- What to do
Could you set down every entry exactly as it stands, without the images?

Records from a data source
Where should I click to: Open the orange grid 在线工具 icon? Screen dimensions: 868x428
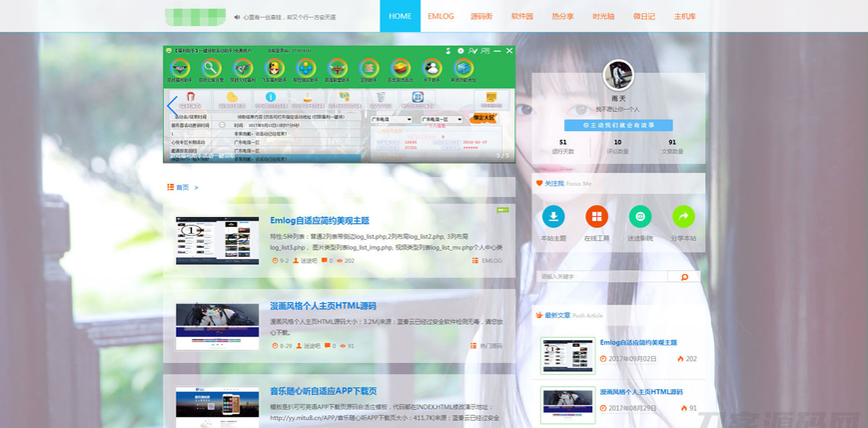pyautogui.click(x=596, y=216)
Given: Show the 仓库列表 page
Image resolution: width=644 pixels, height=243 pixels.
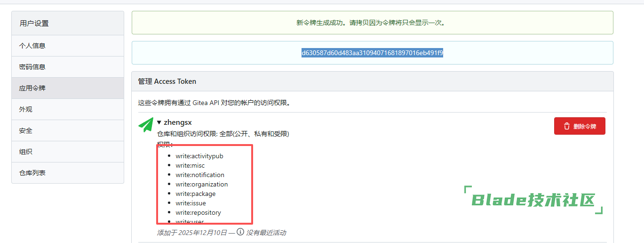Looking at the screenshot, I should 32,173.
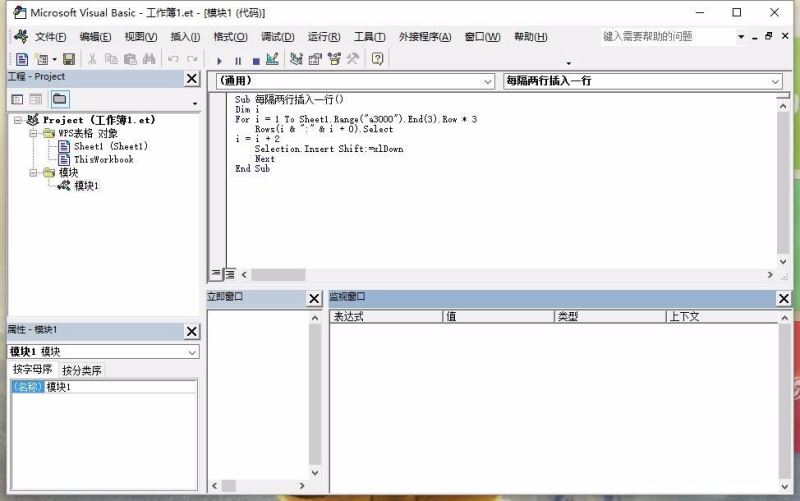The image size is (800, 501).
Task: Click the code window horizontal scrollbar thumb
Action: click(279, 274)
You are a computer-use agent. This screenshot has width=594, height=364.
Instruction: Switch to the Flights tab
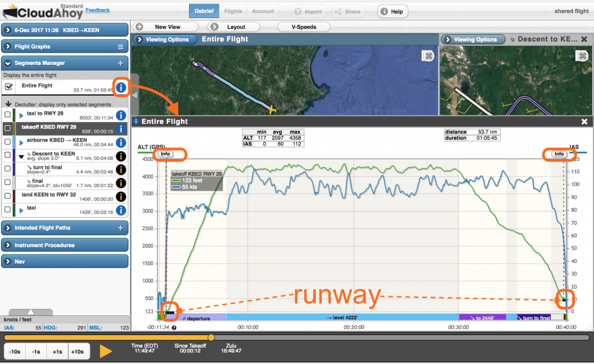[x=233, y=10]
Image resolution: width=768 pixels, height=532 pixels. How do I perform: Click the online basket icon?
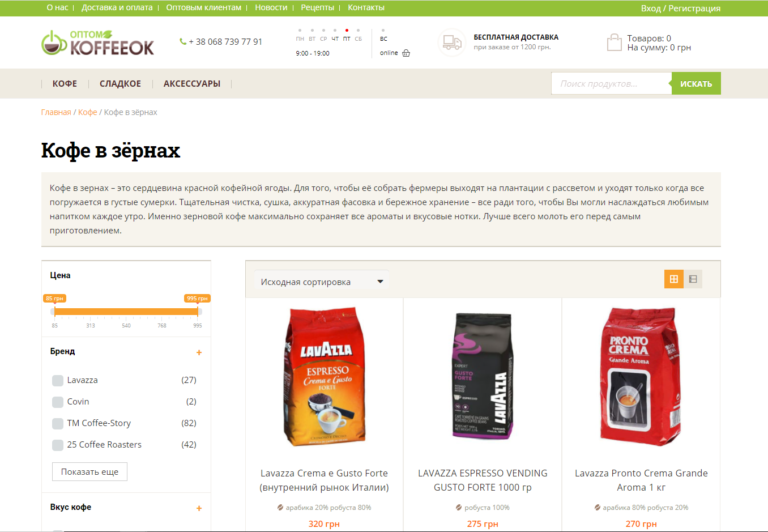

- Answer to this problem
Where should I click to: Open the orange grid 在线工具 icon? Screen dimensions: 868x428
pyautogui.click(x=596, y=216)
Given: Show the 仓库列表 page
Image resolution: width=644 pixels, height=243 pixels.
Looking at the screenshot, I should 32,173.
The image size is (800, 501).
Task: Click the code window horizontal scrollbar thumb
Action: click(279, 274)
You are a computer-use agent. This screenshot has width=594, height=364.
Instruction: Switch to the Flights tab
[x=233, y=10]
Image resolution: width=768 pixels, height=532 pixels. How do I perform: Click the online basket icon?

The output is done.